Canning is very satisfying and easier then you may think. Spending some time in the kitchen will reward you with food you can enjoy throughout the year!
There are two different methods to can based on the type of food you want to preserve. Water bath canning is for high-acid foods and pressure canning is for non-acid vegetables, meat and fish. Water bath canning is the easiest and best place to start for beginners.
Water bath canning is easy because you only require boiling water and a canning kettle, or a large stockpot with a lid. You can only preserve high acid foods with this method. High acid foods include: fruits; fruit juice; jams; jellies; fruit spreads; salsas; tomatoes; pickles; relishes; chutneys; sauces; vinegars; and condiments.
Water Bath Canning
Wash jars and lids in hot soapy water then rinse thoroughly with boiling water.
- Keep jars warm until they are needed this will minimize the risk of breakage when filling the jars with hot food.
Select recipe and prepare food
- Select recipe, read through the directions and prepare all ingredients
- Fill each jar with food. Each jar needs a space between the food and the rim to allow for food expansion. Follow the recipes direction for correct fill level.
- Remove air bubbles. Insert a small non-metallic spatula into the jar, gently press the food against the opposite side of the jar. This will eliminate air bubbles and pockets.
- Wipe any food bits from the rim and check for chips in the rim. If there is a chip in the rim of the jar, throw the jar away as it will not seal.

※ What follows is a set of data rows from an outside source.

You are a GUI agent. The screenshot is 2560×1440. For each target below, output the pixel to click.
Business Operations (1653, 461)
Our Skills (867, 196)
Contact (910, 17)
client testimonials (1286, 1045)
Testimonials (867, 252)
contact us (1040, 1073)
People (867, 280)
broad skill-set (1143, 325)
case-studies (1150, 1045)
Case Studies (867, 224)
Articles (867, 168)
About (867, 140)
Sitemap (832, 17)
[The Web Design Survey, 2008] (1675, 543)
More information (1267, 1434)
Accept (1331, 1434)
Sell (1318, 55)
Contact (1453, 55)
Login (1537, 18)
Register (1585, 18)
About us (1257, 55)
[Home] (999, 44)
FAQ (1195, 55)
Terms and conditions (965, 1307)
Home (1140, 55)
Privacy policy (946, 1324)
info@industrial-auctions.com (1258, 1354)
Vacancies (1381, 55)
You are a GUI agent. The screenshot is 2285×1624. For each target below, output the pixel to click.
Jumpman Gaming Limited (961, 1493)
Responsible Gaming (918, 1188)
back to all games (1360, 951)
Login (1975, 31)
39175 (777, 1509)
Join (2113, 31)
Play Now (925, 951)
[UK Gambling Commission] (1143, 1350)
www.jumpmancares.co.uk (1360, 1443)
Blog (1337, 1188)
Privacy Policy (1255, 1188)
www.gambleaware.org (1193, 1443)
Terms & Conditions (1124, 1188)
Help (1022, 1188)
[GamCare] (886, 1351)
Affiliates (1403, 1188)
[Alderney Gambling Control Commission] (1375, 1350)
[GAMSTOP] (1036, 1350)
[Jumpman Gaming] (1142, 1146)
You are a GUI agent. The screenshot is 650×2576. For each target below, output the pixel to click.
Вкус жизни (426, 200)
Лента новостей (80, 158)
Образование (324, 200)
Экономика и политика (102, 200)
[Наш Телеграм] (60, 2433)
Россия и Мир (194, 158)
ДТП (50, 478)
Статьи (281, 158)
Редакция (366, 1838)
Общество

- Place tin lids on the center of the jar, then screw on the ring. Tighten the ring by hand. Don’t over-tighten the ring as air inside the jars must be able to escape during the canning process.
- Place the jars into a canning rack and lower into the canner or large stockpot. Fill canner with water so there is 2.5cm (1inch) of water covering the top of the jars. Cover with the lid and place on high heat.
- Bring to a steady boil. Timing starts once the water starts boiling. Boil jars for specified time in the recipe.
- Remove jars from the heat and place them onto a towel on the counter, ensuring the jars don’t touch one another. Allow to cool upright for at least 12 hours. Note: do not touch lids while the jars are cooling. Do not re-tighten or over tighten rings that come loose during the canning. Doing so will interfere with the sealing process.
- As the jars cool, a strong vacuum seal will occur and the jars will click as they seal.
- Once jars have cooled, check the seals. This is easily done by pushing down on the lids - if the jar is sealed the lid will not flex up or down.
- Once the seals are checked, wash the outsides of the jars to remove any sticky residue from the canning process.
- Label, store and enjoy! Store sealed jars for up to one year in a cool, dark area.
Canning can be a fun, easy way to create delicious food to enjoy throughout the entire year.